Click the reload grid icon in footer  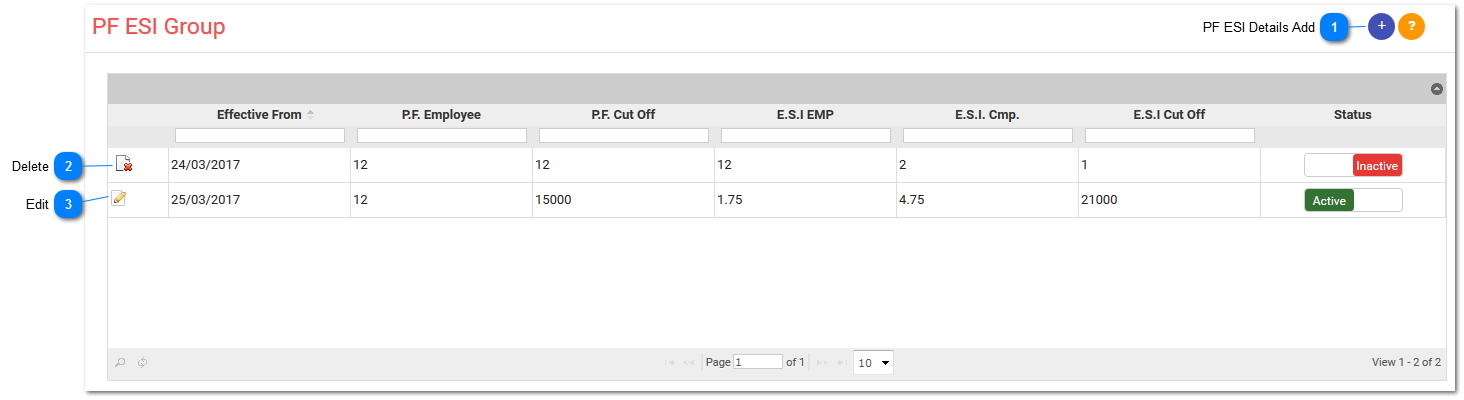pyautogui.click(x=143, y=362)
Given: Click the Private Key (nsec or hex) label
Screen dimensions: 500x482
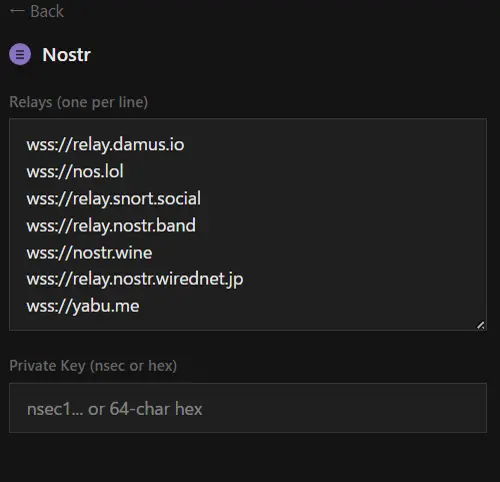Looking at the screenshot, I should [93, 366].
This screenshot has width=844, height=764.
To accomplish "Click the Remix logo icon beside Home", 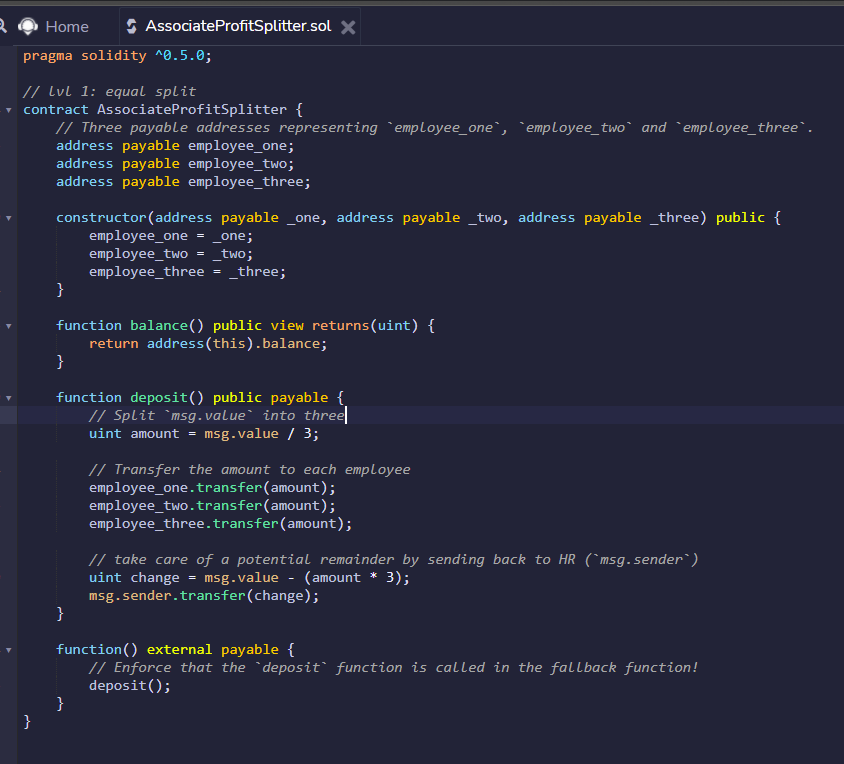I will (28, 25).
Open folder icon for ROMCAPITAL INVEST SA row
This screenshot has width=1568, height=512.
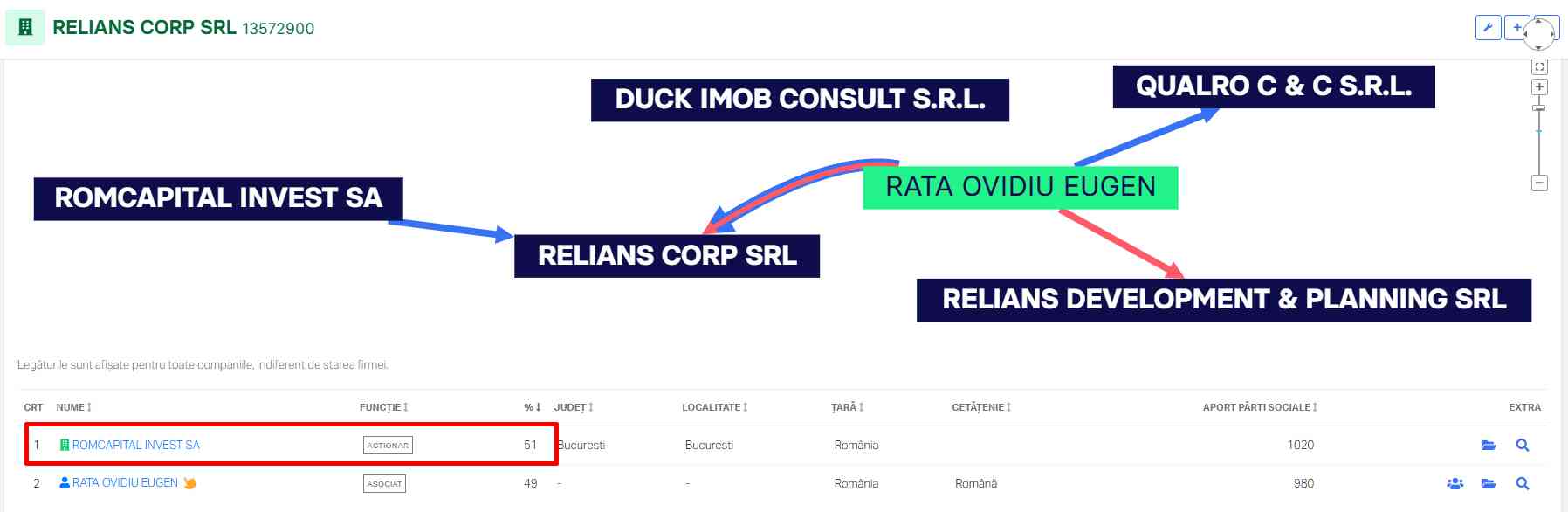(1489, 446)
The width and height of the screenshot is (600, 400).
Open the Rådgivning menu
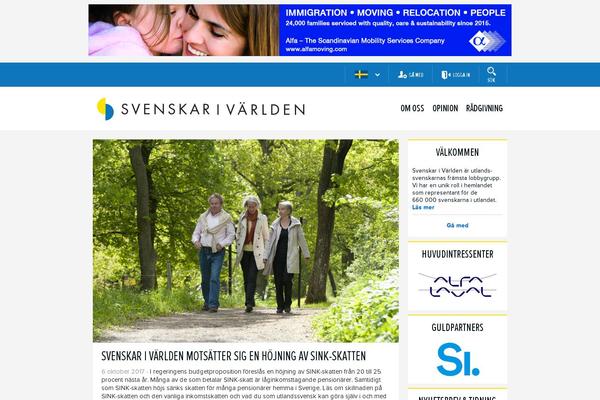pyautogui.click(x=484, y=109)
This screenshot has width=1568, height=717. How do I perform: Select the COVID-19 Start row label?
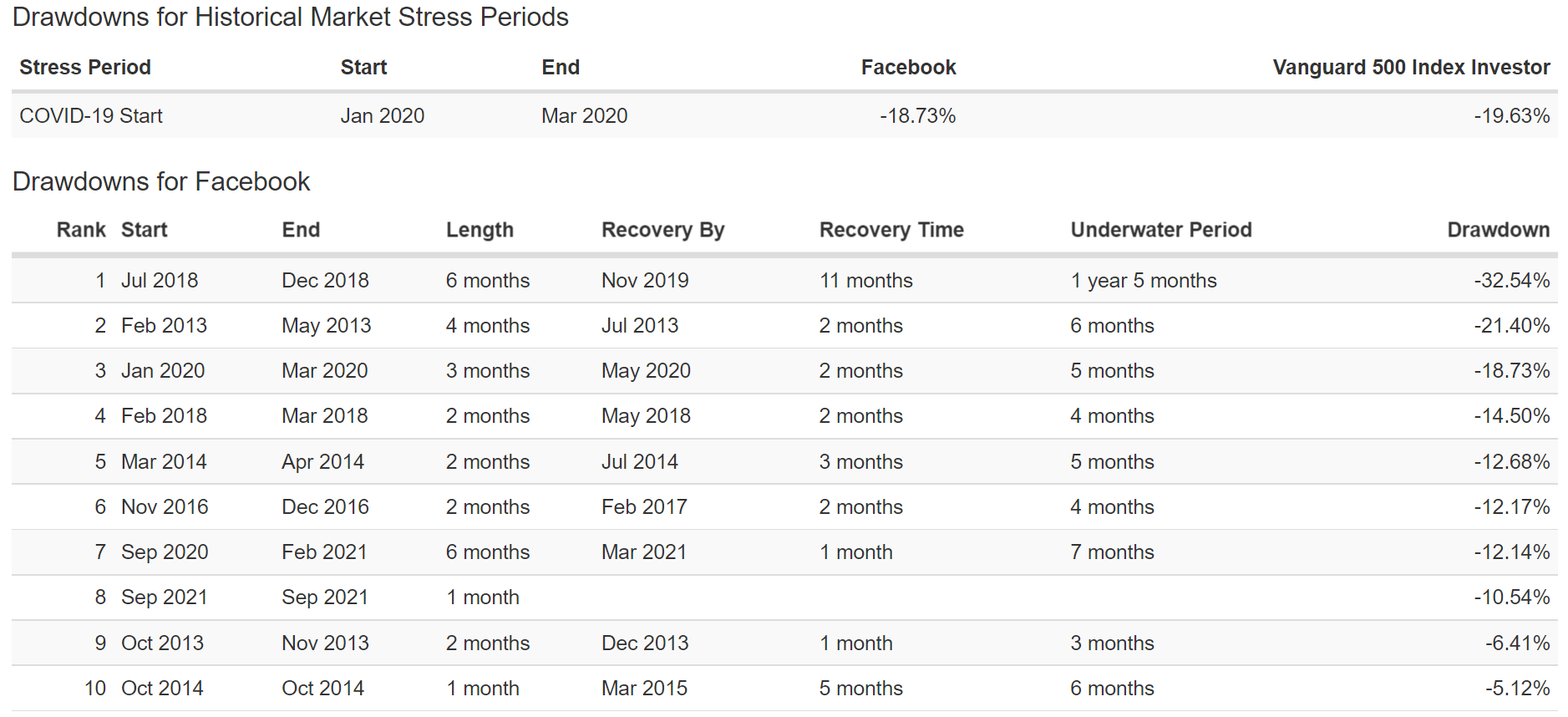(91, 116)
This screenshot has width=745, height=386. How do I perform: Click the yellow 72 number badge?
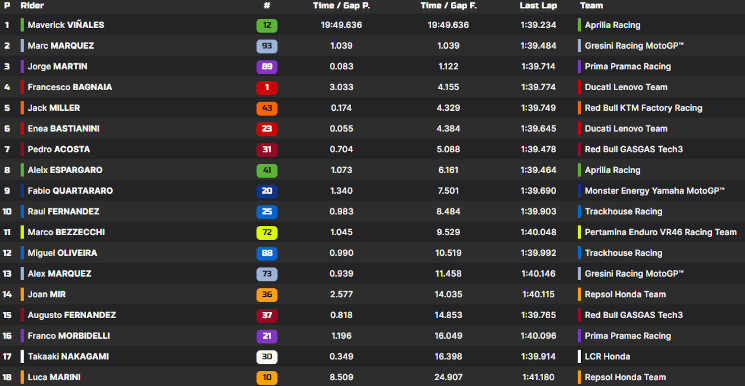pyautogui.click(x=267, y=233)
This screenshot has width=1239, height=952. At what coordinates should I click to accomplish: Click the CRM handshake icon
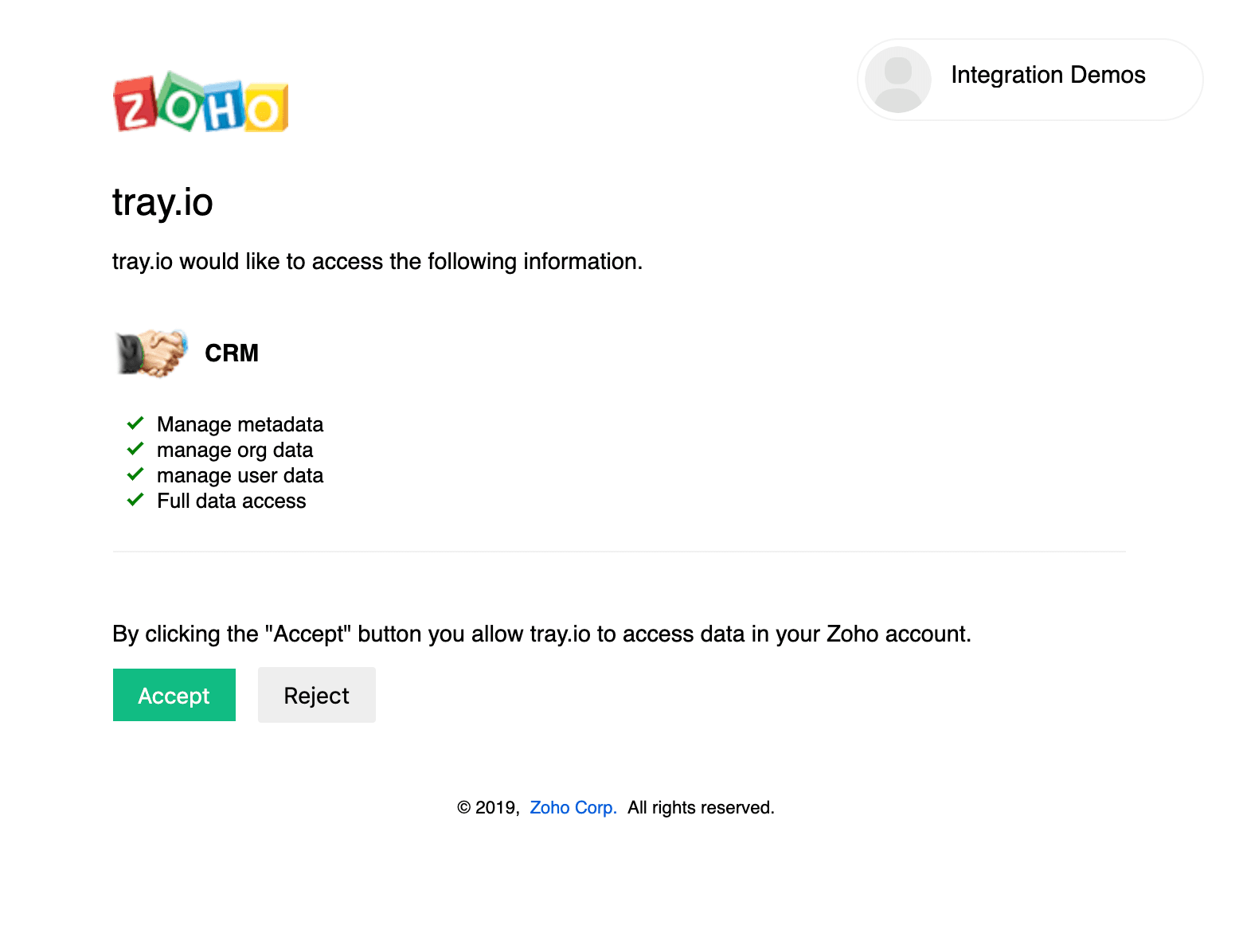tap(151, 353)
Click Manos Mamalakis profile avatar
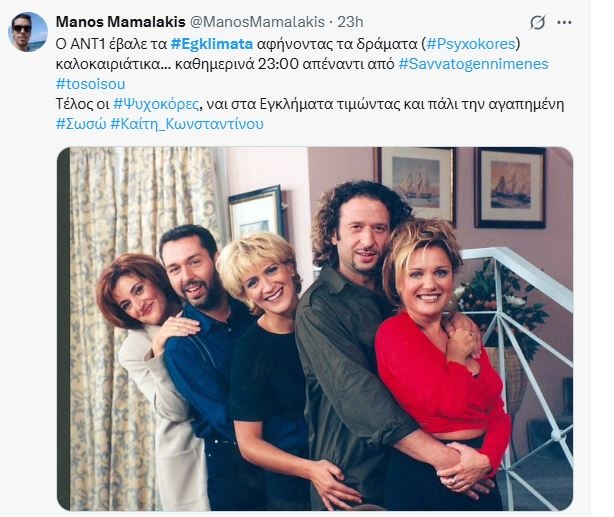Viewport: 614px width, 517px height. 28,32
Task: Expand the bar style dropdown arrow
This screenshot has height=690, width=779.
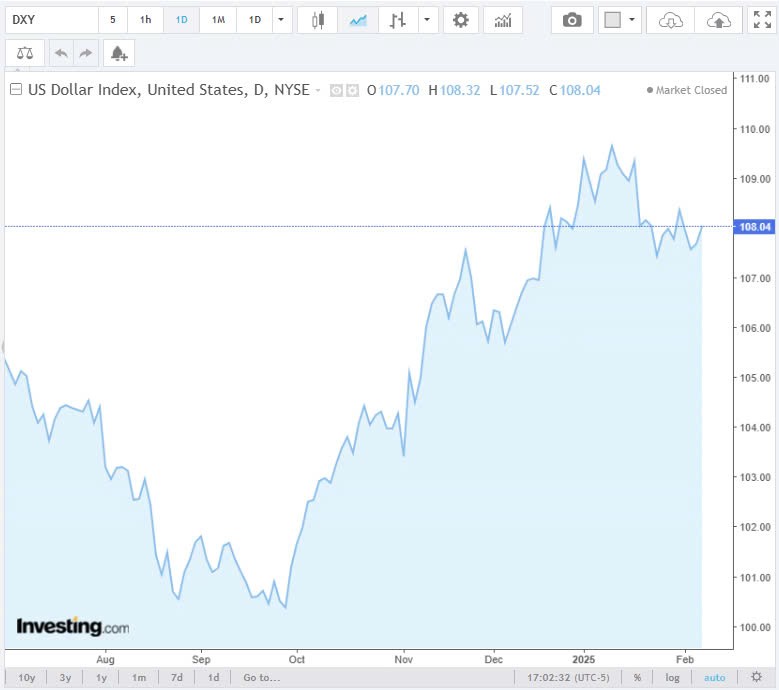Action: click(x=427, y=20)
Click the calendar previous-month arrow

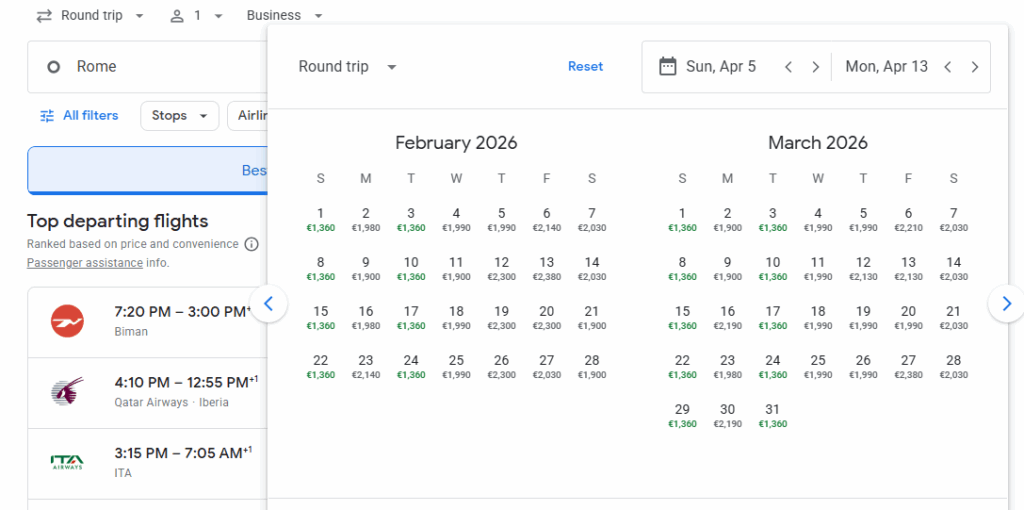pos(269,303)
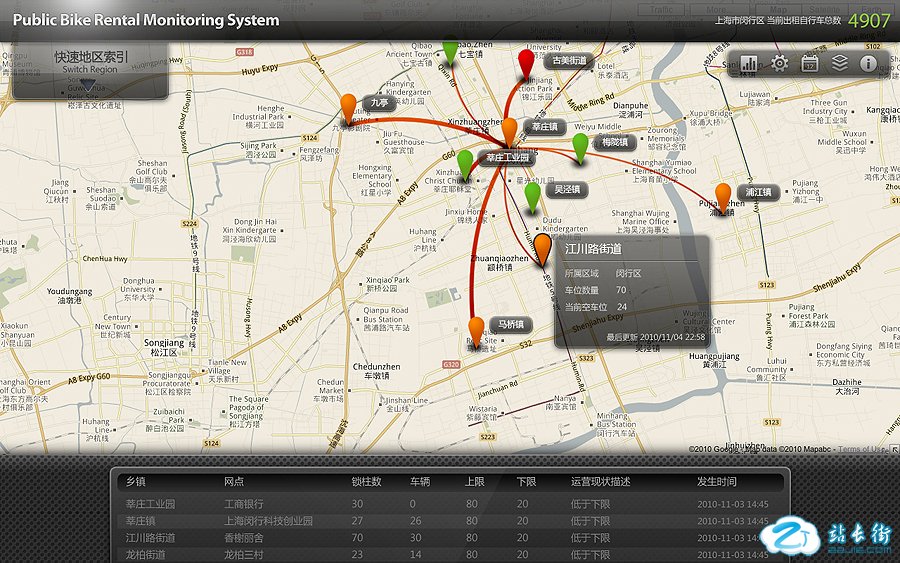Click the 莘庄工业园 station label
900x563 pixels.
pos(508,158)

..........

Problem to work on
With the pictures left out, copy exactly the lines from the one containing "This screenshot has width=745, height=386." through the last line of the data.

Reply
This screenshot has width=745, height=386. How do I perform: Click the yellow 72 number badge?
pyautogui.click(x=267, y=233)
This screenshot has width=1239, height=952. At what coordinates should I click to accomplish: Click the CRM handshake icon
tap(151, 353)
Click Manos Mamalakis profile avatar
Viewport: 614px width, 517px height. 28,32
Task: Expand the bar style dropdown arrow
This screenshot has height=690, width=779.
Action: click(x=427, y=20)
Click the calendar previous-month arrow

pos(269,303)
Click the 莘庄工业园 station label
900x563 pixels.
pos(508,158)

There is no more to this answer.